A maior transformação que ocorre com o adepto do Tantra, portanto, é na mudança de perspectiva, no modo de ver a vida. A essência do Tantra se expressa em uma frase do Vishvasáratantra, que diz “o que está aqui está lá, o que não está aqui não está em lugar nenhum”. Isso implicar dizer que, na dimensão material, a menor partícula subatômica contém em si todo o Universo; e, na dimensão espiritual, se a Consciência Universal não está presente no menor dos seres, então ela não está em lugar algum.
É esta correta compreensão que leva o adepto do Tantra a entender que toda forma de existência (desde as microscópicas, passando por animais, plantas, minerais e tudo o que existe no mundo fenomênico), como já foi dito, é uma extensão da Consciência Universal e uma expressão do Divino. Ou seja, tudo é sagrado, pois tudo o que existe é obra divina.
Assim, se diz namastê, quando duas pessoas se encontram. Namastê é um gesto de saudação e reverência que representa a convicção de que "todos somos um". É a Consciência Divina (Shiva) que se manifesta em tudo e todos, quando se une à Potência Criadora (Shakti) de onde tudo se origina e se manifesta. Namastê é enxergar a verdadeira natureza e essência de cada ser: "o Divino que em mim habita, reverencia o Divino que habita em você".
E como toda a existência é Consciência Divina, a vida é valiosa demais para nos enredarmos em disputas egoístas, e nos perdermos no labirinto das tramas da existência e, assim, desperdiçarmos a nossa aventura terrena em amarguras, angústias e aflições.
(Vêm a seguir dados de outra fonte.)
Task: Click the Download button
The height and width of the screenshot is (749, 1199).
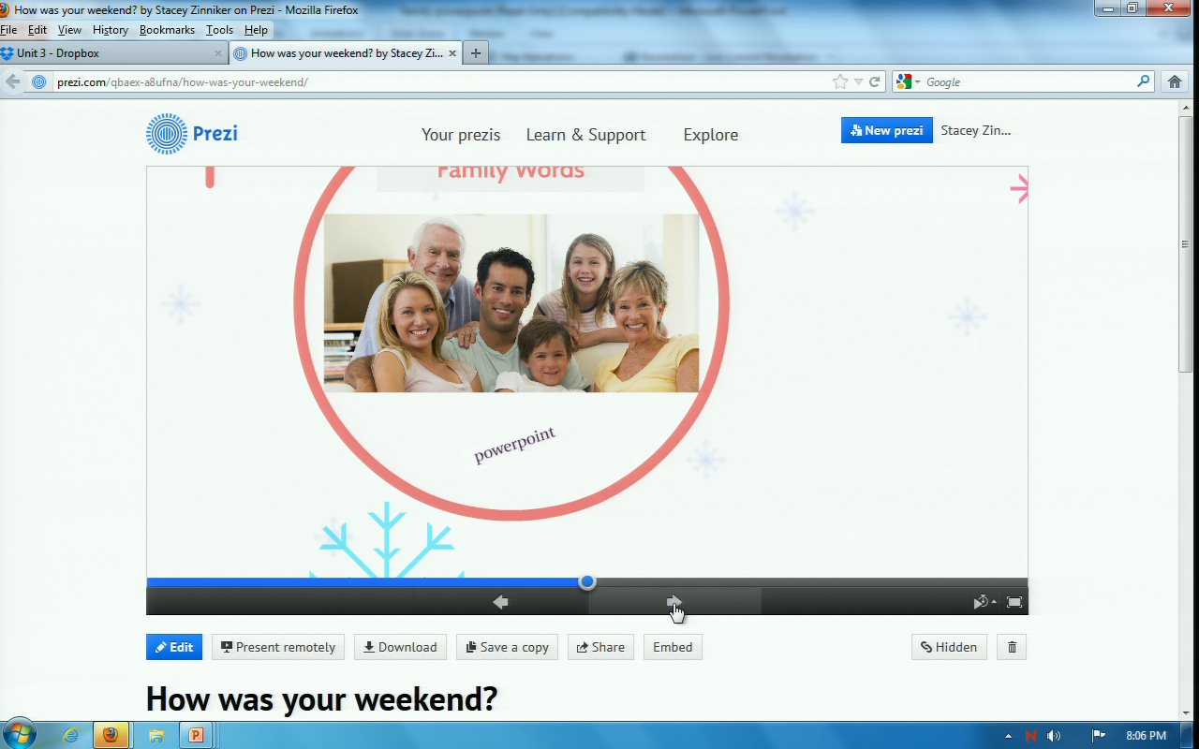Action: (400, 647)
O Tantra nos ensina a enxergar a beleza da vida e, mais do que isso, a nos comprometer com a paz, o amor e a felicidade de todos os seres, em todos os lugares.
Tantra, como dissemos no início, nada tem a ver com sexo; é uma visão de mundo e sua prática. Porém, para o Tantra, a união sexual entre homem e mulher (no ritual denominado maithuna), é considerado um acontecimento prodigioso, pois envolve dois conjuntos de bilhões de células, cada qual com sua consciência individual, aptas a desfrutar da paz, do amor e da felicidade. No mais, essa união é a representação da dualidade macho-fêmea que, quando em harmonia, se torna uma perfeita unidade ("somos um").
Lembre-se que a Consciência Divina habita a mais ínfima partícula que existe; ou seja, quando dissemos que o Divino habita em nós, isso quer dizer que Ele está presente em cada uma de nossas células (e cada célula representa o próprio Universo). No Tantra, o ato sexual é um acontecimento pleno de "corpo e alma", de absoluta integração, e nada tem a ver com satisfação de egos ou instintos animalescos.
Isto significa que, no ritual tântrico do sexo, quanto mais a união se prolonga, de modo suave, e quanto mais ela se aprofunda, lentamente, mais ela se intensifica, até que todos os "indivíduos conscientes" (as células dos dois corpos), participem do êxtase final. Assim, na concepção tântrica, quando homem e mulher se unem no ato sagrado do sexo, revela-se a expressão maior do Amor Universal. É a união de Shiva - Shakti, ou yoga.
Para finalizar, o Tantra nos mostra que cada um de nós traz em si a resposta para as questões que atormentam a sua própria existência; ou seja, o potencial para viver a vida em um nível mais elevado (isto é, o nível espiritual), já se encontra em nós. Use os recursos que você traz em si para desfrutar a vida com aquilo que ela te oferece de momento a momento, sem pressa, sem desespero, sem sofrimento.
Viva e deixa viver. Seja tântrico. Mas seja agora!
Considere a Shakti como luz brilhante, a luz cada vez mais sutil, levada para cima, de centro em centro, pela energia da respiração. Quando ela cai no centro superior, esse é o despertar de Shiva.